IPFuscation — using IP addresses to obfuscate your sus payloads

It’s no news that most anti-malware programs will immediately detect your payload if it’s stored as-is in your malware. To overcome this static detection, one strategy is to obfuscate your payload.

In 2022, SentinelOne published their findings about how the Hive ransomware used an obfuscation technique, which they named “IPFuscation” — using array of IP addresses to obfuscate arbitrary data.

What’s the logic?

Source: https://www.ipxo.com/

The logic is simple. An IP address is just bytes. The dots (in IPv4) or the colons (in IPv6) are just for our ease of understanding. To a machine, it’s actually represented as an array of bytes.

In an IPv4 address, there’s 4 octets, each is a byte. In an IPv6 address, there’s 16 octets.

If you take arbitrary data, group up the bytes in sets of 4, then each set could be represented as an IPv4 address. And the same for sets of 6 for IPv6 addresses.

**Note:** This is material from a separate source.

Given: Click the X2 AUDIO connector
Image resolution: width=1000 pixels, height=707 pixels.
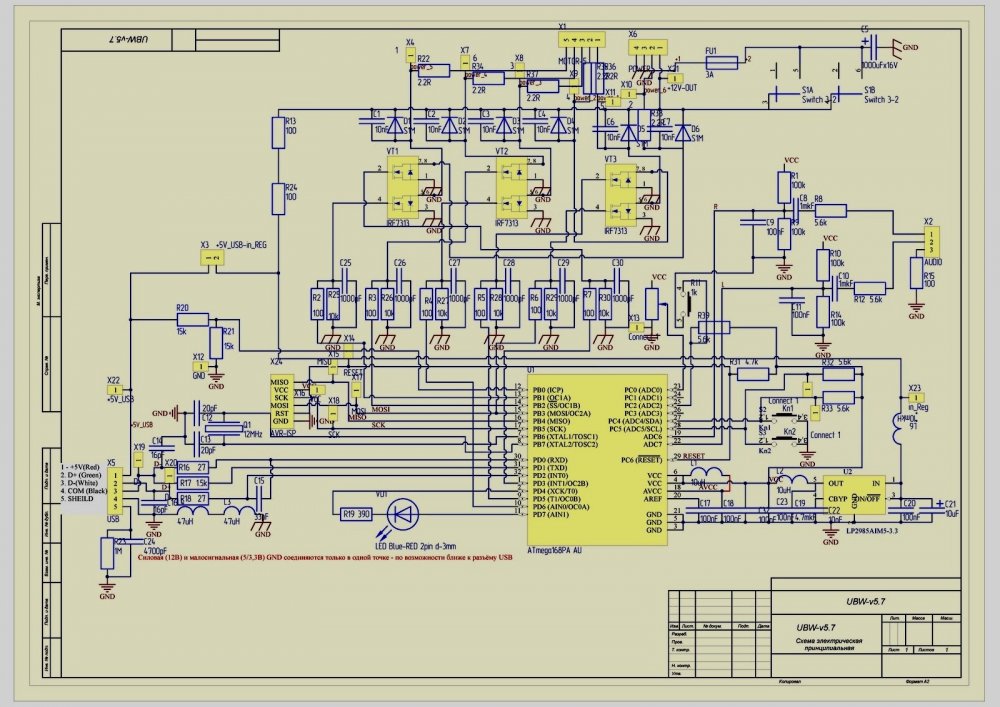Looking at the screenshot, I should 931,242.
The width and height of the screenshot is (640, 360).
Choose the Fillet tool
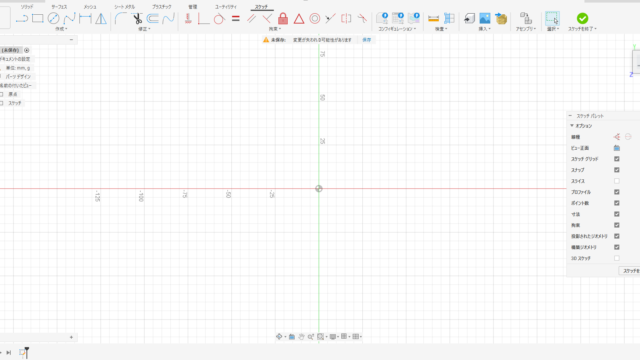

For example, the IPv4 address “252.72.131.228” is actually just the array of bytes “\xfc\x48\x83\xe4”. So instead of storing the latter, you’d store the former, which would appear benign.

My attempt

SentinelOne’s blog post mentions the use of “RtlIpv4StringToAddressA” NT function to convert an IPv4 string to the equivalent byte array. This is necessary to deobfuscate the payload, and get back the original buffer from the array of IPv4 addresses.

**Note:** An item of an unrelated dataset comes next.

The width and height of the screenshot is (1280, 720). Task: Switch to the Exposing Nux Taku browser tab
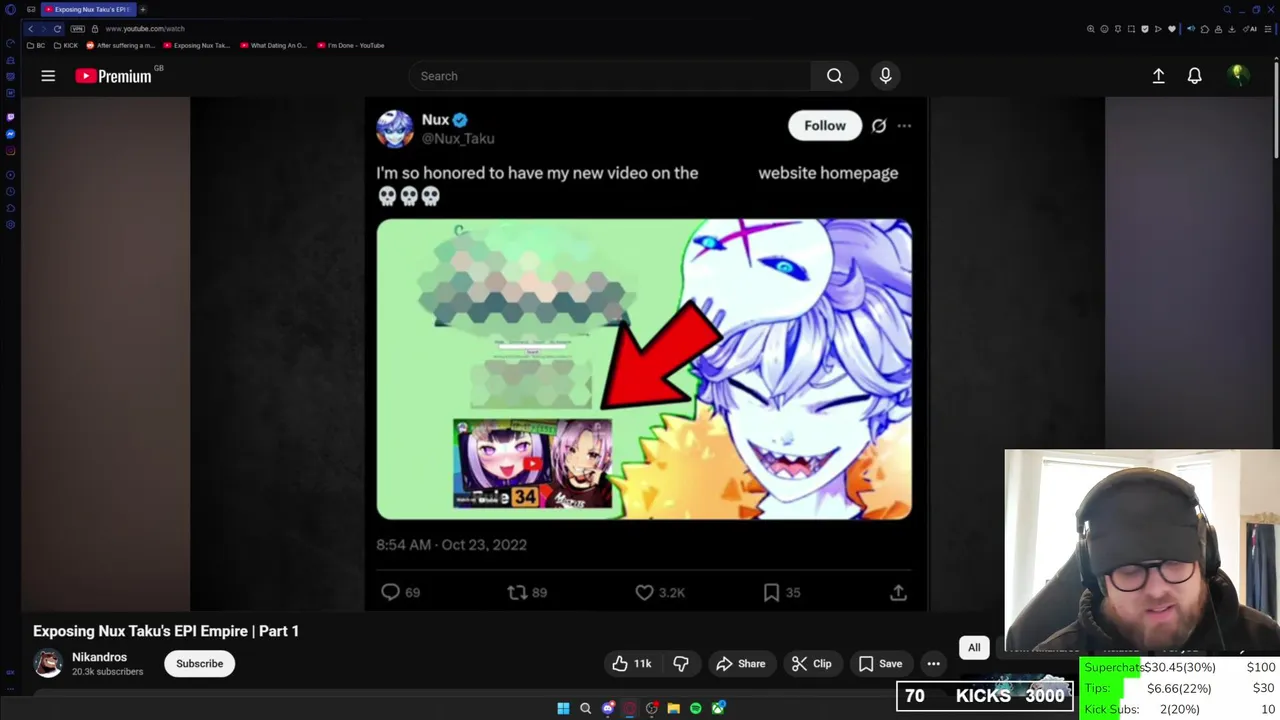88,9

And this makes it easy to detect such obfuscation attempts — just search for the function name. This forms an IOC for such obfuscators.

I wanted to evade this, so I went ahead and wrote a custom implementation for this. The logic is simple — for each IPv4 address, process each octet (octets here would be separated by “.”s) by converting the string representation to decimal, and then to byte representation.

Take the earlier example — “252.72.131.228”. The flow would be as follows:

1. Iterate through the whole string until a “.” or a “\00” is encountered.
2. Each section is now an octet. Convert to decimal by first getting the integer equivalent for each character digit (just convert from ASCII to integer by subtracting ASCII for “0”), then by summing the digits each with their proper powers of 10. So, “252” would yield 2, 5 and 2, which would take you to (2 * 100) + (5 * 10) + (2 * 1), which is 252.

Here’s my implementation of the IPFuscator in C

All functions are written custom. I wanted to try my hands at practising my pointers because I like to bring suffering to my life.

malware-study/IPFuscation at main · captain-woof/malware-study

This POC first obfuscates the payload and gives you the array of IPv4 addresses you’d need to use for the deobfuscator.

Then it uses the deobfuscator to get back the original buffer from this array.